The solution to reducing further AMR is Antimicrobial Stewardship (AMS), this is a healthcare wide system approach to promote and monitor judicious use of antimicrobials to preserve their future effectiveness.
· The practice has systems in place to manage and monitor the use of antimicrobials e.g. monitoring patients who may have severe infections such as sepsis to ensure they are treated promptly with suitable antimicrobials. Sepsis is reviewed at every monthly staff meeting and outcomes discussed.
· The lead for sepsis and AMS attend monthly educational meetings where audits/prescribing events are analysed and best practice established.
· The practice follows the NICE Summary of Antimicrobial prescribing guidance – managing common infections ( February 2023) and the RCGP antimicrobial guidance (January 2024).
· The practice works in line with the Surrey Heartlands ICB Antimicrobial Optimisation Group which produces quarterly Microbial Matters Newsletters.

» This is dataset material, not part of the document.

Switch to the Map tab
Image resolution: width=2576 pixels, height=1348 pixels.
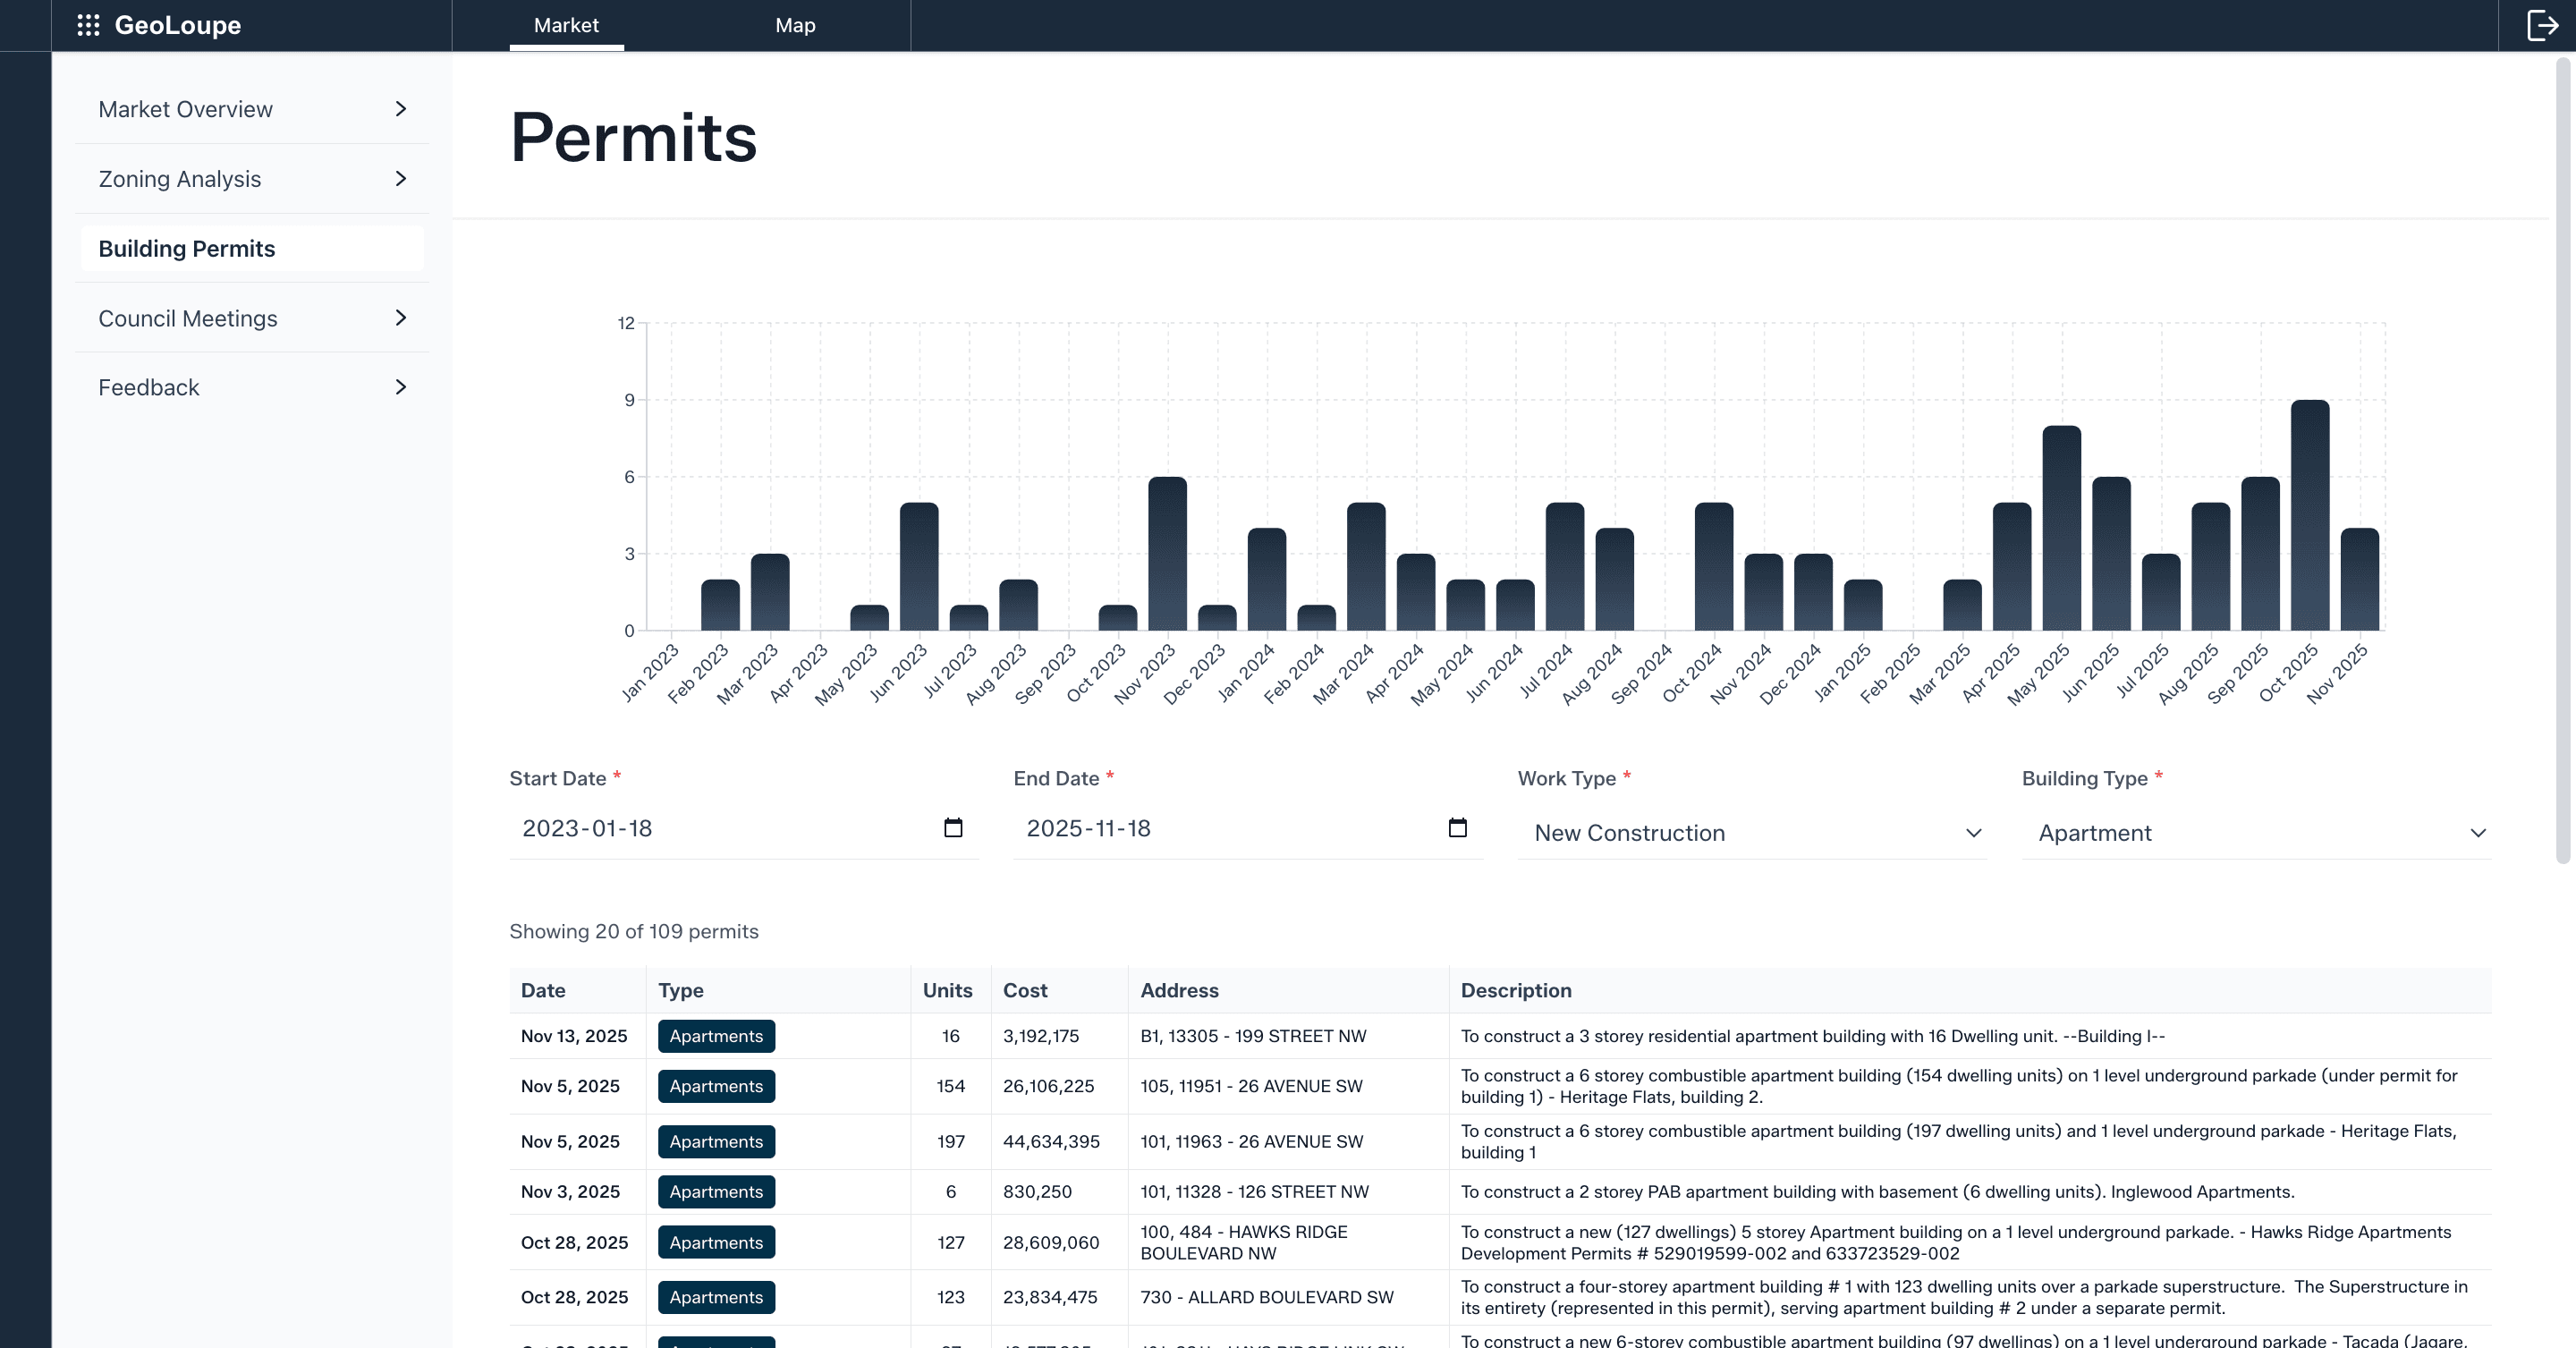click(x=795, y=25)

This is distributed to all clinical staff.
· Practice prescribers work closely with in-house pharmacists and lead PCN pharmacists to ensure standardisation of antimicrobial prescribing.
· The practice promotes national antimicrobial awareness on its website as and when this arises.
· The practice follows the Surrey Heartlands ICB Wound Management Formulary which promotes evidence based guidance on wound management and topical antimicrobials.
· Best practice information is disseminated to all staff via monthly meetings.